The queen of neo-soul, Jill Scott, serenaded Massey Hall Tuesday night to a packed and hyper-fashionable crowd of Toronto. Proving that big is sexy and bold is the best way to be, Scott brought the audience into her bedroom, crooning suggestively under crystal chandeliers in a black-patterned body suite, while she sipped pink Champagne. From old favorites like Love Rain, to a bold political performance of her own version of the US National Anthem Oh Say Can You See the Blood in the Streets, Scott’s show did not disappoint.

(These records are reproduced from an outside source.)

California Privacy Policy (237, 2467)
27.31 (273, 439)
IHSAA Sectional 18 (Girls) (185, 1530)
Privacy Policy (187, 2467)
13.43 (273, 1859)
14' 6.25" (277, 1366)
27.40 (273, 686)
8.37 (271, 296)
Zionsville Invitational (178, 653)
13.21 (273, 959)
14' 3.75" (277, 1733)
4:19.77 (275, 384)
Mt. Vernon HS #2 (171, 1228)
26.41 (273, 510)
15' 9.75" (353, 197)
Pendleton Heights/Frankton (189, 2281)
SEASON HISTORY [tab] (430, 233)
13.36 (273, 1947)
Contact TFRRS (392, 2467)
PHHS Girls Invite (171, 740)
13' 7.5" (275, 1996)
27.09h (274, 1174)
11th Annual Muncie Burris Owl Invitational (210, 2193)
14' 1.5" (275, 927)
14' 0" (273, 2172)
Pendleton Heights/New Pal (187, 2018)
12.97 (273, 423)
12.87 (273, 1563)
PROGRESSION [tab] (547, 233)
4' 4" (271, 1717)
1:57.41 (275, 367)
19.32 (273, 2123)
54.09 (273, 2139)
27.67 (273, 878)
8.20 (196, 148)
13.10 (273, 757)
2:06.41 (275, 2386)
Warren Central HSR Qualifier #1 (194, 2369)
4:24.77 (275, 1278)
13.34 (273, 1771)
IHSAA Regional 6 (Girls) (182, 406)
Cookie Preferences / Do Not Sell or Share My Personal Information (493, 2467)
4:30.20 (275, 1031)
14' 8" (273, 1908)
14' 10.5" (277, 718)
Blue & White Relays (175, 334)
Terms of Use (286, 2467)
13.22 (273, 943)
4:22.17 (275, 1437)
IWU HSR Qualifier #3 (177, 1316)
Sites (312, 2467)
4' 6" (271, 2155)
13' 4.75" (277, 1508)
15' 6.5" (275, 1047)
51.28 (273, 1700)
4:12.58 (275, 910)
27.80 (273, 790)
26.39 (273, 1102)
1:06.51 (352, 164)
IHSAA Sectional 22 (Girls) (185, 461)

The first portion of the evening focused on love songs, accompanied by three, male backup singers, dancing in the doo-wop style of the Supremes. Sweet and sultry, Scott performed Wait, The Way, He Loves Me, and Crown Royal, while she massaged her own body like a lover. Eliciting howls and cheers from the crowd, she tickled imaginary male body parts at the shaft of her mic stand. With two drummers, a keyboard player, a bass player, a guitar player, a sax and a trumpet, Scott moved into faster power-ballads, belting out empowered pieces like Hate on Me, and Getting’ in the Way, with bold messages for the audience about female empowerment and career advice for all sexes alike. “Don’t give up your goodies to just anyone, cause ya might not know who you are dealing with.” Jill cautioned, in one of her many monologues, “And if you aren’t living the exact life you want, you better take notes on the people around you, cause many of us are living that life, I know I am.”

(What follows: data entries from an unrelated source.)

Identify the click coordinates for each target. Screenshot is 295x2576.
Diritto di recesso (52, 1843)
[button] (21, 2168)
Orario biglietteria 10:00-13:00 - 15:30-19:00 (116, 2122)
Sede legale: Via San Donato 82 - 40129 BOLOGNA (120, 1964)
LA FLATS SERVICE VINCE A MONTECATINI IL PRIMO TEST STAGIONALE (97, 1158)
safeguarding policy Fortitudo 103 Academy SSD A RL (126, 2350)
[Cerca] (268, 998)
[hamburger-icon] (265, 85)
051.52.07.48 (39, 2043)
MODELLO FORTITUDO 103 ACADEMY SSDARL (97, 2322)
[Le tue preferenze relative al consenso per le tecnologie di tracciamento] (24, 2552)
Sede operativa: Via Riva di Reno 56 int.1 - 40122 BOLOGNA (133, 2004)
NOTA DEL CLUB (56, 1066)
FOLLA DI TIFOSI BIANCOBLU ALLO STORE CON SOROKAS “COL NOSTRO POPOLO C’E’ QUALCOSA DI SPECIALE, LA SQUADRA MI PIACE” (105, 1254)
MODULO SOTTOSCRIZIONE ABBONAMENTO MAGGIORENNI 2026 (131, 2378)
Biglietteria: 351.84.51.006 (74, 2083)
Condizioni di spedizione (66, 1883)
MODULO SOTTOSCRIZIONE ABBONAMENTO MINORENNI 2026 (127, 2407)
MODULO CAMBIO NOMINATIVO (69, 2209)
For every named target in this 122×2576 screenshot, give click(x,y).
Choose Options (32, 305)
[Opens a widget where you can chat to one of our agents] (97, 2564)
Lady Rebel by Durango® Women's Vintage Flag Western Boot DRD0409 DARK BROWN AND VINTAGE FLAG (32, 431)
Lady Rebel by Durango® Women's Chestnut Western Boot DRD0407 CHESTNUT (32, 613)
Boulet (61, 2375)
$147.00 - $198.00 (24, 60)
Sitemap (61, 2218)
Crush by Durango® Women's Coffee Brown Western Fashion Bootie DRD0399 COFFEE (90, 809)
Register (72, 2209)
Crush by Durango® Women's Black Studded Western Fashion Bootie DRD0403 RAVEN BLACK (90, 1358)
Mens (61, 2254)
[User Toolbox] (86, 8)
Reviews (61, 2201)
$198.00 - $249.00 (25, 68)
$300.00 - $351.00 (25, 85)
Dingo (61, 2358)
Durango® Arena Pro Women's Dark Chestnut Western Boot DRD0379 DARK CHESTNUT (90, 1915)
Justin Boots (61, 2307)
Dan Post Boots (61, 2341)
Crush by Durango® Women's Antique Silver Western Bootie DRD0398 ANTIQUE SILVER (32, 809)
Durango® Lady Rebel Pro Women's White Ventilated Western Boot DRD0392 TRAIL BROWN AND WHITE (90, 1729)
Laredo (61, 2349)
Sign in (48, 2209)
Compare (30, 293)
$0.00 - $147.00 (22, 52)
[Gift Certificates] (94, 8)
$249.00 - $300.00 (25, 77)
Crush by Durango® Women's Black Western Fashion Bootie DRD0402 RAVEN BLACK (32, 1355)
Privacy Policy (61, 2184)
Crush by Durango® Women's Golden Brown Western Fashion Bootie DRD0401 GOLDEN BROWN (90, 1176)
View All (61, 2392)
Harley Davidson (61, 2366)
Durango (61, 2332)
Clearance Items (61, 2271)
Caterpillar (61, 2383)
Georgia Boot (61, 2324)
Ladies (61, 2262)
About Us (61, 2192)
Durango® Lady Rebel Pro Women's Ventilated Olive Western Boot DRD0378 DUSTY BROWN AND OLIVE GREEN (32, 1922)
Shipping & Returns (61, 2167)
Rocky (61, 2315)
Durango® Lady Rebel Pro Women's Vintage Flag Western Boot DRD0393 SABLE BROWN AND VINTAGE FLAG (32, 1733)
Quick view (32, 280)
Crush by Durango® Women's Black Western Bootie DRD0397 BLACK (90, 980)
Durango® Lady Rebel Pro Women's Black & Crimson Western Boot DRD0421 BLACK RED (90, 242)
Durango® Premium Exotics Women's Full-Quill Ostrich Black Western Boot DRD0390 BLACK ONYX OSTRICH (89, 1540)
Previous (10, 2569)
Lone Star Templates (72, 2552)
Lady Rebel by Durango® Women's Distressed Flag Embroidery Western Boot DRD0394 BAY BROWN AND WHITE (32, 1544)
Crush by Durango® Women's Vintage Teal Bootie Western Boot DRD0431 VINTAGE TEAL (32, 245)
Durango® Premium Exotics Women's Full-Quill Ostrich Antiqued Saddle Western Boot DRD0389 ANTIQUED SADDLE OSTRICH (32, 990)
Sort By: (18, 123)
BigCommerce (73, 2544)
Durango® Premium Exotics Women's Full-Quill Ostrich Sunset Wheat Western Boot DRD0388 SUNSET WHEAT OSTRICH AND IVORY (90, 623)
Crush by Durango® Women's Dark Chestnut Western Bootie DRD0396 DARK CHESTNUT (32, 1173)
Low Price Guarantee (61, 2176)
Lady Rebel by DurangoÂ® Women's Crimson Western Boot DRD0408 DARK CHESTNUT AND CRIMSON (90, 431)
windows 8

Fans packed every level of Massey Hall, dressed to the nine and dancing. The crowd knew all the words to Scott’s songs, singing rounds as Scott pointed the mic at each section of the auditorium. Dancing women spilled into the aisles and screamed in praise of Scott.
As the concert ended, and the audience roared for more, Scott returned for a fiery political performance and a message for Canadians. “Please know,” she said, “That we don’t like what’s going on back home; it is not ok. We want this mess to end.” She brought the lights down and a video montage played of Black Americans killed by the police like Philando Castile
and Aiyana Jones, amongst many, as well as a segment of Castile’s mother, Renee Jones Schneide shouting at the police. The electric guitar wailed and Scott let out all her rage, her voice booming from the gut, with added distortion, more like a metal show than an R&B concert, in a moving tribute to her murdered peers. Finally, as the encore drew to a close, Scott dropped down to a whisper and then sang an operatic improvisation, harking back to Billy Holiday’s song Strange Fruit. The women in the audience around me cried. As Scott trilled like a songbird the smiling faces of dead Americans flashed on screens behind her before the stage went black.